Paul Yubin ciągle droczył się z przyjacielem, a ten tylko marszczył swoje brwi. Czarnowłosy miał z niego niezły ubaw, bo rzadko bywało tak, że to Yibo był poniżany. Choć raz zamienili się miejscami.
Yubin jednak przerwał dwoje głupie teksty i w drodze powrotnej, szedł tuż obok Yibo, który z trudem unosilł swoje stopy ponad ziemię. Jego klapki szurały po grysie na parkingu, a później po piasku, następnie po drewnianej ścieżce i moście.
— Gdzie byłeś wczoraj w nocy? — chłopak chciał teraz podpytać kumpla korzystając z okazji, że ledwo kontaktował. — Pewnie poznałeś kogoś — poruszał sugestywnie brwiami.
— Przestań — Yibo widział, że nie mógł nikomu powiedzieć o Xiao Zhanie.—szwędałem się tu i tam.
— Całą noc?
— Tak, czy to takie dziwne?
— Domyśl się — Yubin zaczął udawać głos Lulu, aby zabrzmieć jak najbardziej kobieco.
— Skończ się wreszcie wygłupiać — Yibo miał dość na dziś swojego głupkowatego znajomego. Marzył tylko o miękkim łóżeczku i niczym poza nim.

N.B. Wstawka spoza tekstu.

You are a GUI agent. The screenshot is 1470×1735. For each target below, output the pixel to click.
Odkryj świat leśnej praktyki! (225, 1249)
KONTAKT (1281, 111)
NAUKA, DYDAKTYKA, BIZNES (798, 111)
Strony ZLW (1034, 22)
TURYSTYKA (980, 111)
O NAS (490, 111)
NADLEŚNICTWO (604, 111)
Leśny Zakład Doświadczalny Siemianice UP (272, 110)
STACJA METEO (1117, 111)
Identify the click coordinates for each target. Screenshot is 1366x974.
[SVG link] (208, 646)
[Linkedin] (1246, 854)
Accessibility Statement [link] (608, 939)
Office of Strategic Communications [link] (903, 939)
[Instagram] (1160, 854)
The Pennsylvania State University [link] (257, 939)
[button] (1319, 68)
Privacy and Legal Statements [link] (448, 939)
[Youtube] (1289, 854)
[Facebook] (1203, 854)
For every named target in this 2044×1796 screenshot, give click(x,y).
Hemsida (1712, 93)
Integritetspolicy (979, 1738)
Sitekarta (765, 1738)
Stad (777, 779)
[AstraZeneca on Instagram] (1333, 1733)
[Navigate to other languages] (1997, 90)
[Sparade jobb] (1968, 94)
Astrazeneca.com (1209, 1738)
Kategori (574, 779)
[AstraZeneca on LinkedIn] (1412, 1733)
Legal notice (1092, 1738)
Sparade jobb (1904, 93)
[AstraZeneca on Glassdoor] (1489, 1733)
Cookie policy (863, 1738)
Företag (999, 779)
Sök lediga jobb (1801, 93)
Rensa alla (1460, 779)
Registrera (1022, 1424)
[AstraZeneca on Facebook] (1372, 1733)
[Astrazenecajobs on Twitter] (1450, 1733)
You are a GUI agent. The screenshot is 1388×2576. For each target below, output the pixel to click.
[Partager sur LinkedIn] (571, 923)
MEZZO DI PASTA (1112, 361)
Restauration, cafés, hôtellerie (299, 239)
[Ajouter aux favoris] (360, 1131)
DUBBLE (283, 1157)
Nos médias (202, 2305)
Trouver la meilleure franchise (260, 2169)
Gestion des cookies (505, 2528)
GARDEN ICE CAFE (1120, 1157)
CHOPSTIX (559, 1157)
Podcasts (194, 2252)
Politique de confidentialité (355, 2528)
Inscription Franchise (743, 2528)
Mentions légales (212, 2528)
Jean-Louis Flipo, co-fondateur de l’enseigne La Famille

— Dobra, dobra, wiedzę, że jesteś zmęczony. Musisz odpocząć, bo jutro idziemy zwiedzać miasteczko. Lulu moja najukochańsza dziewczyna znalazła fajne atrakcje nieopodal, a potem możemy iść na obiad do restauracji z owocami morza, którą wypatrzyłem, a na zakończenie dnia pójdziemy do baru. Naszym kobietkom kupimy drinki, a my weźmiemy coś mocniejszego.
— Nie mogę — wyznał Wang.
— Co? Jak to? — dopytał.
— Mam się jutro z kimś spotkać — Yibo chciał uderzyć się w czoło za to, że tak łatwo dał się podejść.
— Czyli poznałeś kogoś! Ale stary... Pamiętasz, że masz dziewczynę, co nie? A twoja dziewczyna przyjaźni się z moją. Przemyśl to dokładnie, bo inaczej będzie problem.
— O co ci chodzi? Poznałem takiego chłopaka, który ma mnie uczyć pływać na desce — wymyślił szybko kłamstwo.
— Stary, ty wolisz spędzać czas z jakimś typem niż z nami? Nie tak to miało wyglądać — odparł zawiedziony, kompletnie nie rozumiejąc zachowania przyjaciela. — Musisz pójść z nami. Nie ma innej opcji. Napisz do tego gościa, że spędzasz czas z nami.
— Nie mogę — zaprotestował.
— "Nie mogę" i "nie mogę". Ogarnij się, bo to mają być najlepsze wakacje w naszym życiu. Jesteśmy tutaj z naszymi dziewczynami, możemy każdej nocy spędzać z nimi czas, a ty co odwalasz?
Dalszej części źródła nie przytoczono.